Liebe Leserin, lieber Leser,
im Bereich der „Alternativmedizin“ begegnen einem derzeit einige Pessimisten, die das Ende eines Maya-Kalenders als Weltuntergang am 21. Dezember interpretieren oder sich in ähnlicher Weise auf Nostradamus beziehen. Ich traue mich vorherzusagen: Es wird auch nach Ablauf des Maya-Kalenders weitergehen, allerdings – wenn man die Weltlage betrachtet – an vielen Stellen wie in den letzten Jahren mit erheblichen Schwierigkeiten. Was Deutschland betrifft, so erwarte ich: Stagnation, tendenziell Deflation und Weiterjammern auf hohem Niveau – wenn es gut läuft …
Für die naturheilkundliche Medizin sehe ich ebenfalls eine eher gemischte Perspektive.

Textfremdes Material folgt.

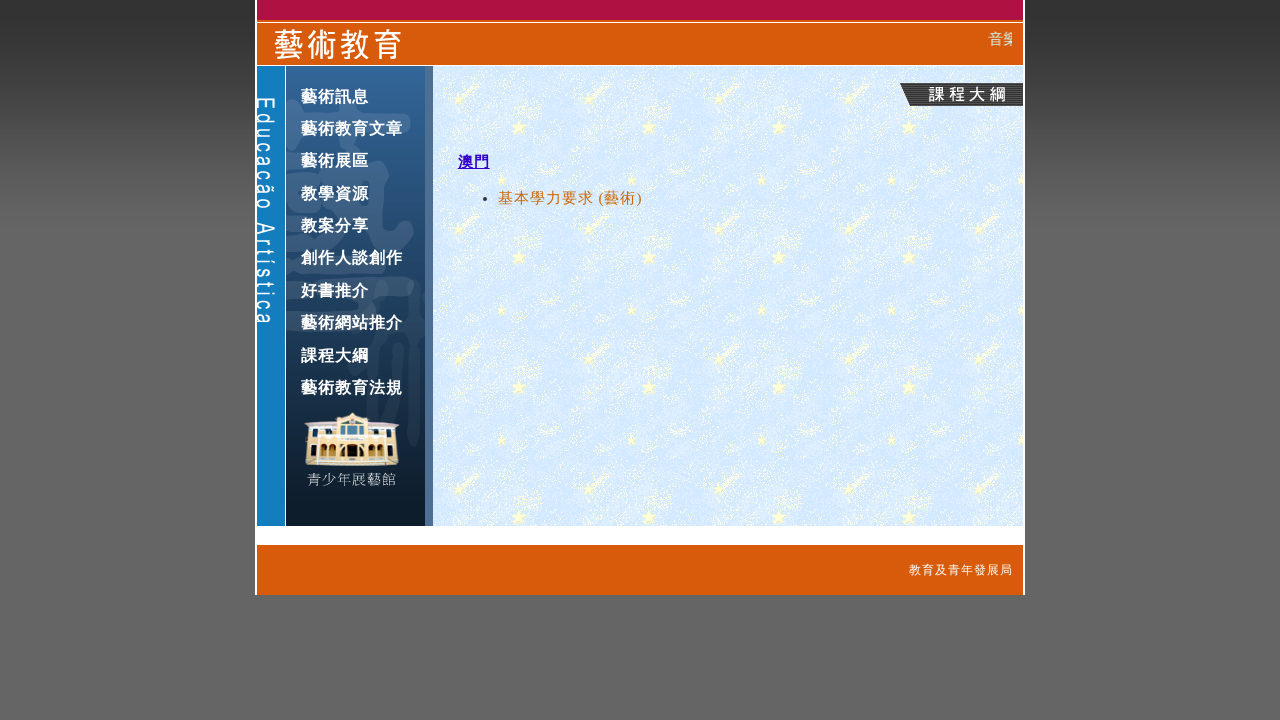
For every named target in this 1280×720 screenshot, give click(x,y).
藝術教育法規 (352, 387)
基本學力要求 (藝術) (570, 198)
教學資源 (335, 193)
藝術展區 (335, 160)
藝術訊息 (335, 96)
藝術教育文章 (352, 128)
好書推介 (335, 290)
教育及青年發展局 (961, 570)
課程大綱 (335, 355)
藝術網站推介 (352, 322)
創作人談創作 (352, 257)
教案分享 (335, 225)
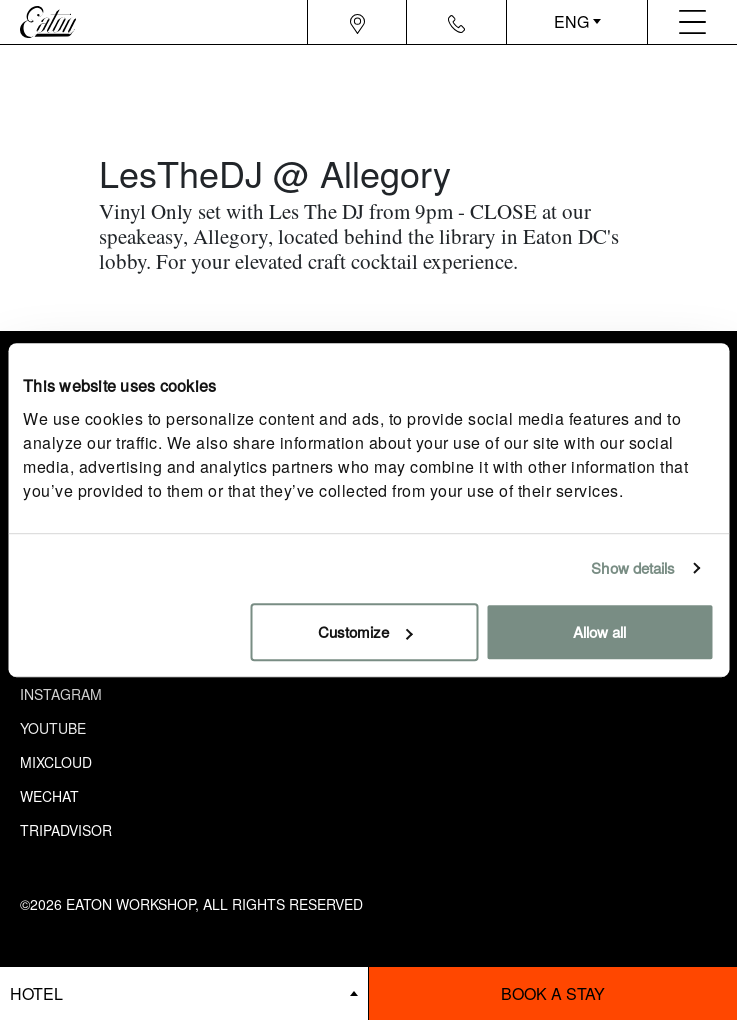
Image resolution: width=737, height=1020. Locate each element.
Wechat (49, 796)
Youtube (53, 728)
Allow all (599, 631)
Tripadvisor (66, 830)
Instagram (61, 694)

So etwas wie staatliche Förderung, etwa bei der Erforschung, wird man auch in Zukunft bei uns nicht finden. Zum Vergleich: In den USA wird die Erforschung von „complementary medicine“ mit mittlerweile weit über 100 Millionen USD pro Jahr gefördert. Krankenkassen werden alternative Konzepte höchstens hier und da als Marketinggag auf der Jagd nach neuen Mitgliedern unterstützen. Und aus den Medien ist offenbar zunehmend Gegenwind zu erwarten, wobei alles, was nicht medizinischer Mainstream ist, in einen Topf gerührt wird: Ob Homöopathie, Akupunktur oder Feng Shui – alles „Aberglaube“ und „Esoterik“ … (siehe dazu Editorial in Heft 12/2012).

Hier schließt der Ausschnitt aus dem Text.